Há aqui uma sabedoria e uma experiência acumuladas que, juntas, resultam em pura magia. Como resulta igualmente perfeita a combinação da voz com a guitarra de Richard Thompson, num tema da autoria deste último, “God loves a drunk”, sombras e luz, o desespero habitual do ex-Fairport Convention transportado nas asas da ternura da cantora. Thompson é a presença instrumental mais forte que se faz sentir nesta viagem de Norma Waterson pela escrita de autores como Billy Bragg, Elvis Costello, Fred Fisher, Ben Harper, Lal Waterson e John B. Spencer com Graeme Taylor, um ex-Gryphon, além dos já citados Jerry Garcia e Thompson e de uma composição da própria cantora, “Hard times heart” e um tradicional.
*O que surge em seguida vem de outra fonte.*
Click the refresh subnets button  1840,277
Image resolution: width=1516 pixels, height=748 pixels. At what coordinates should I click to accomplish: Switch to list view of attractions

Martin Carthy, Eliza Carthy, Roger Swallow e Danny Thompson completam o grupo de músicos participantes.
Se Maddy Prior e June Tabor são hoje as mais legítimas representantes da sofisticação e do apuro técnico do canto inglês de raiz tradicional, Norma Waterson simboliza e incarna a expressividade e o sentimento, a voz esculpida pelos anos até ter adquirido um “bouquet” de sugestões e sentimentos que apenas a passagem do tempo consegue conferir. Os temas falam quase todos de experiências dolorosas, de cicatrizes deixadas pela vida, de becos e vielas do amor, mas a música flui com a tranquilidade de um rio antigo, desde as águas onduladas de “There ain’t no sweet man that’s worth the salt of my tears”, escrito em 1965 por Fred Fisher, numa evocação dos dias da rádio, até ao hino “Pleasure and pain”, de Ben Harper.
Uma descida iniciática às profundezas do canto e da memória, entronizada na miséria sublime de “God loves a drunk” (“Deus ama o bêbedo, o mais baixo dos homens/ como os cães vadios e os porcos na pocilga/ mas um bêbedo apenas tenta libertar-se do seu corpo/ e paira nos ares como uma águia voando alto no paraíso…”) mas também em oração, no tradicional “There is a fountain in Christ’s blood”. E se o calor e a doçura da voz de Norma podem induzir os mais incautos ao sonho, não nos iludamos: a guitarra de Richard Thompson nunca se esquece de nos entornar para cima as suas vagas delicadas de ácido e metal.